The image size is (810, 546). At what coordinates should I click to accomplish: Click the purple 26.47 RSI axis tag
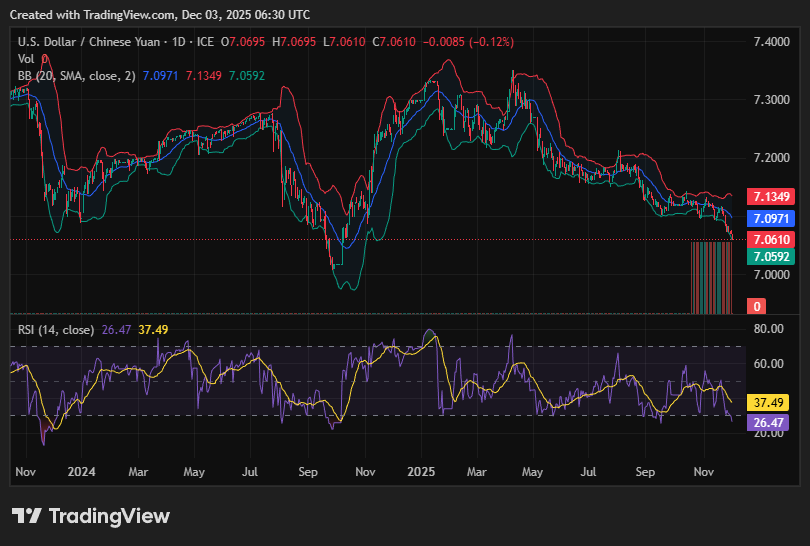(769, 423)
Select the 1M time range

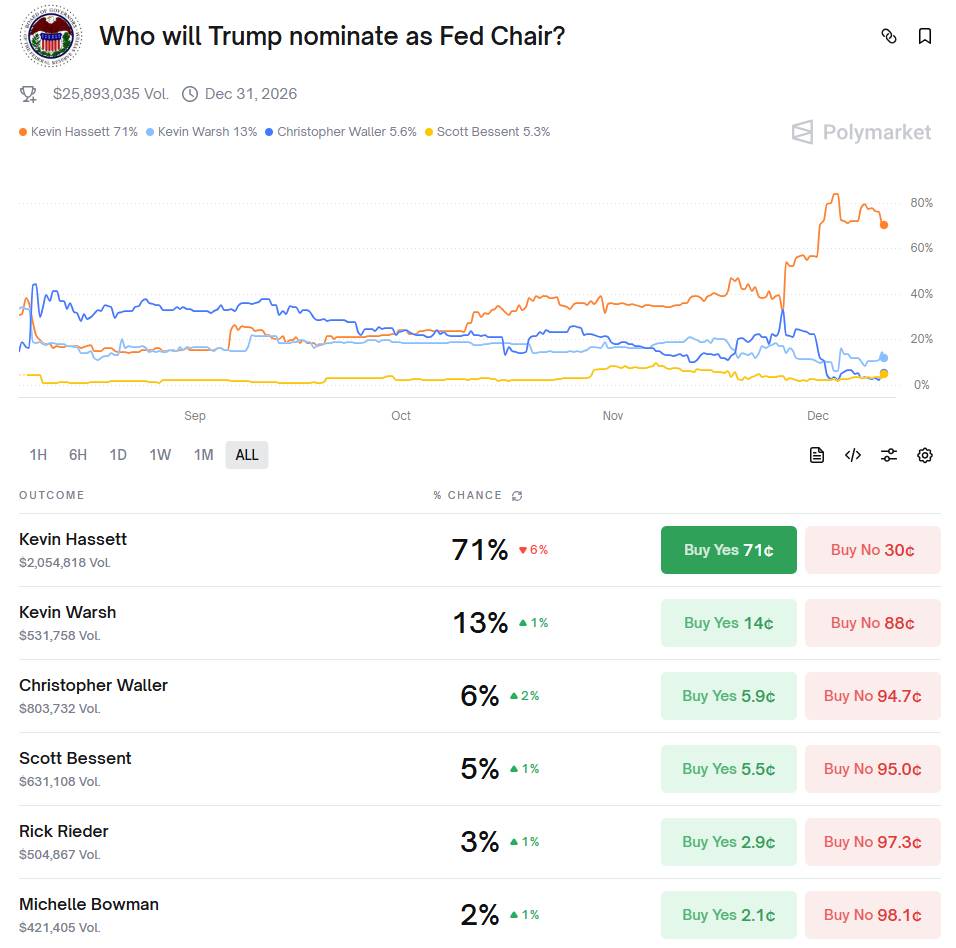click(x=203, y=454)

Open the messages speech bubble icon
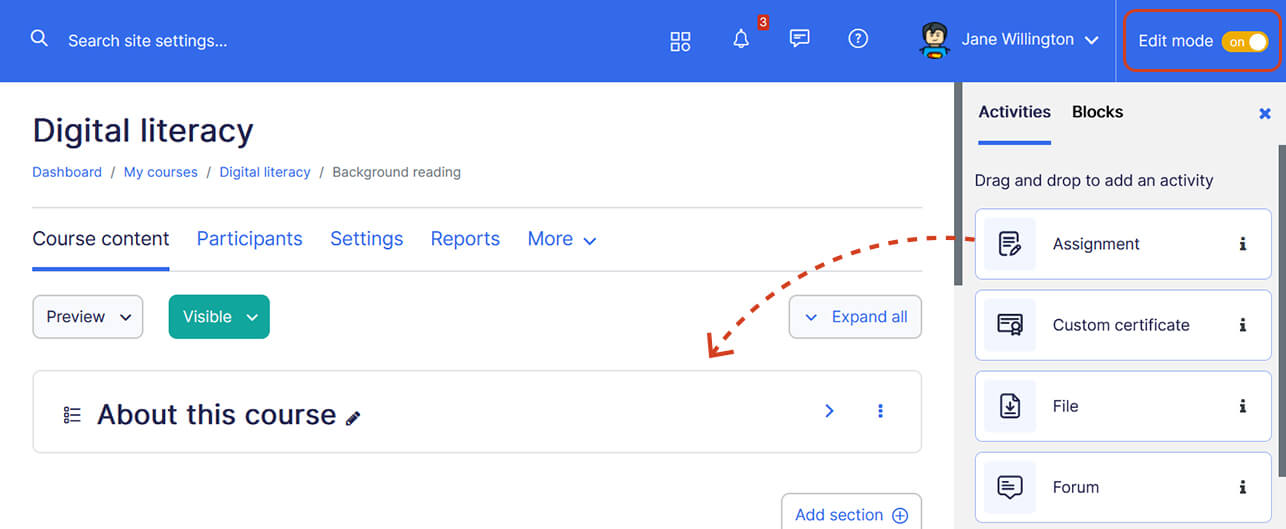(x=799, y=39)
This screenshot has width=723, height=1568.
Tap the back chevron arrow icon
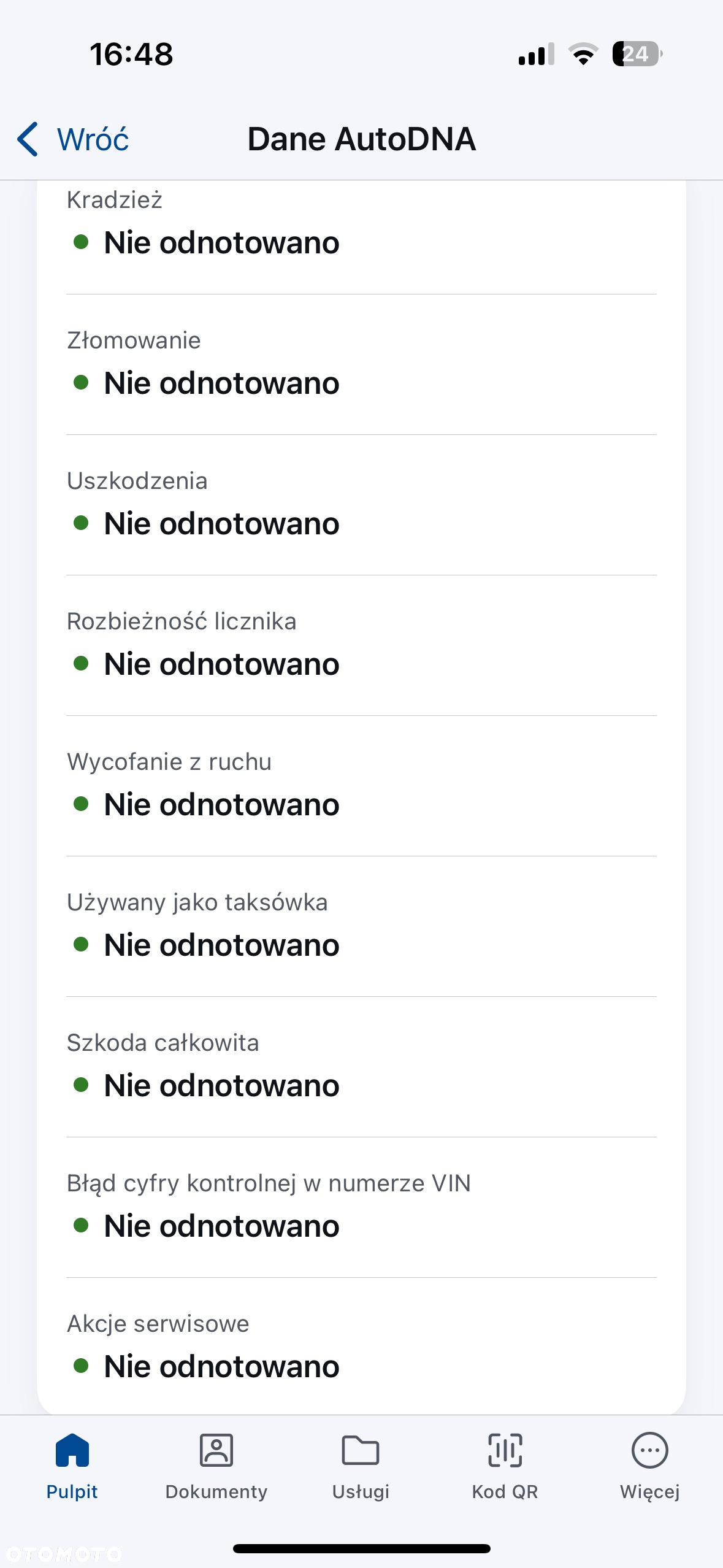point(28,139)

----------------

→ **YOUR TASK**
Please give the records above again exactly as they stand, with no pictures.

→ **SOLUTION FOR THIS EXERCISE**
The image size is (810, 546). At what coordinates should I click to accomplish: Click the purple 26.47 RSI axis tag
(769, 423)
Select the 1M time range

click(x=203, y=454)

Open the messages speech bubble icon
(x=799, y=39)
This screenshot has width=723, height=1568.
Tap the back chevron arrow icon
point(28,139)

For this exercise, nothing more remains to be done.